他回过头,把门稀开,带一点淡笑,“怎么,舍不得我了?”
“当然——”苏小南突然笑着走近他,也不知心里想了些什么,仰着头时的目光,仿佛天上的繁星,格外的明亮,“我其实很……很感谢你今天的雪中送炭。”
“嗯?”陆启微笑,“所以呢?你准备怎么感谢?”
苏小南抿唇,“抱抱你,可以吗?”
抱抱你,可以吗?
陆启咯噔一下,心脏怦怦直跳,四肢百骸仿佛刹那间就涌入了激动的浪潮……
然而,他面前的姑娘是安静的,视线是平和的,不带半点暧昧的,就像寻常友人的道别,容不得半点亵渎。
他嘴角微微一抽,喟叹着张开双臂,像拥抱战友和亲人那样,将她娇柔的身体轻轻纳入怀里,顺便拍了拍她的后背。
“你啊,真像我妹妹了。”
“这样不好吗?”苏小南轻声问。
“好。怎么不好?”陆启苦笑,有一个身份,总比陌生人要好。
可他知道,这样的一抱之后,他们……真的回不去了。
也许,在她那里,他们早就回不去了。她的人生规则里没有他,现在没有,以后也不会有。一直放不下,忘不了的人,只有他一个而已。
在她的世界里,他只是一个匆匆过客,停驻过,一瞬即逝。而他却可怜地怀揣着一个做主角的梦想,将那些美好的往事,一件件细心收藏,试图有一天能换回她的共鸣。
人心总是贪婪的,他也是一直这样贪婪的等待着。
可惜——
每个人眼中的风景,终究都不一样。
这一刻,陆启可悲的发现,他大错特错了。
他从景城奔来,想要救赎她的情感和忧伤。
但实际上,需要救赎的人,一直是他自己。
~
京都的雪,景城的雨。
同一片天空下,大家都在忙。
忙碌中,很多私人的杂事似乎都淡了下来。
一切似乎都没有什么改变,也没有什么不同。可红尖特战队的战士们却敏感地发现,他们家老大有问题。
是,非常非常严重的问题。
每天出现在办公室的时候,他都像是来收租的包租公,而他们一个个都是欠租子的小奴隶,大声都不敢出。哪怕跟他私交很好的吴越,这些天也得夹着尾巴做人,就连逗小姑娘这样的小事都不敢干了,更别说其他人了。

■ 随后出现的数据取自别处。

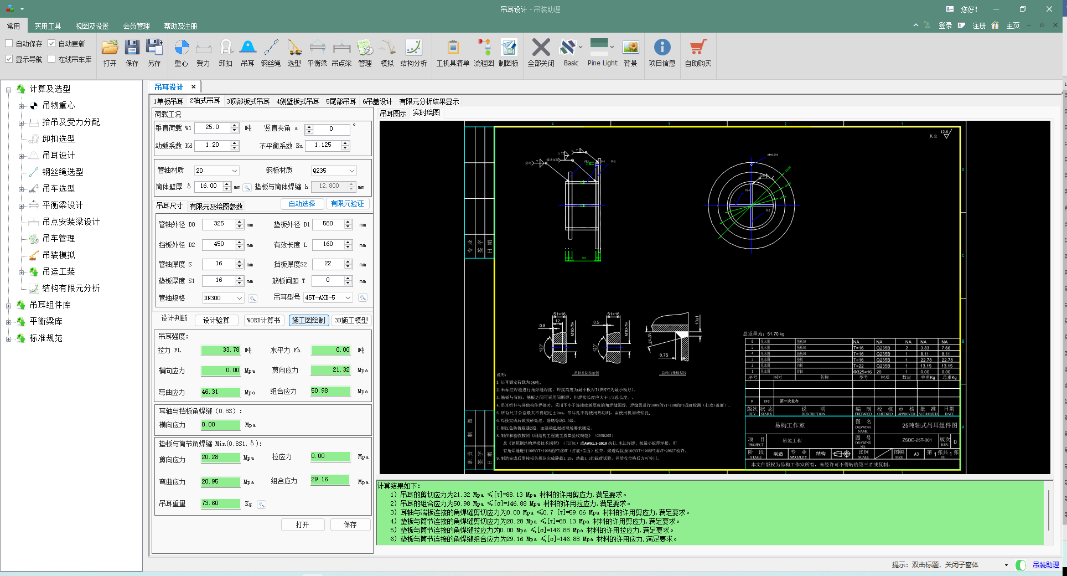Enable the 自动保存 checkbox
Screen dimensions: 1067x576
tap(9, 44)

跟在他身边的司机丁寅、警卫员杨伟、通讯员展竟等人,日子就更不用提了。
三个字形容——哔了狗。
熬着日子,他们没有一天不想念苏小南。
有她在的时候,他们家老大还是一个正常人的模样。
她不在老大的身边,这人简直就是一个分分钟产生放射性元素带杀伤力的机器人。
没有感情、冷漠、不说话,一举一动都让人如临大敌,胆颤心惊。
“小展!”吴越拎着个文件袋过来的时候,对值班室的展竟努了努嘴,“首长在里头呢?”
展竟点头,也瞥一眼紧闭的办公室实木大门,“在呢?吴队有事?”
“喏!”吴越打开文件袋,嘻嘻一笑,“好兄弟,去帮我签一个呗?”
“别啊!”展竟一脸苦笑,“我可不想明年的今天,变成我的祭日——”
“去!有这么可怕?”
“……吴队你又不是不知道。都一个星期了,没露半个笑脸。”
“以前不也没半个笑脸,你怎么活过来的?”
“那可不同。”展竟做了一个自插双目的动作,苦笑着摇头,“我觉着这次嫂子走了之后,老大好像变了个人似的。比以前更可怕了不止一点半点——以前吧,他顶多不爱理人,有点凶。现在完全就是……就是……一个活阎王啊?”
“有道理。”吴越点点头。
他当然知道安北城这些天不正常,要不然,他也不会让展竟去帮他签字了。
这一周来,他也跟大家一样,能不跟安北城打交道,就躲着他走,尽量不让他发现自己。
可他手上这份春节期间警通大队的防务安排,必须得经安北城过目并签字才能落实下去。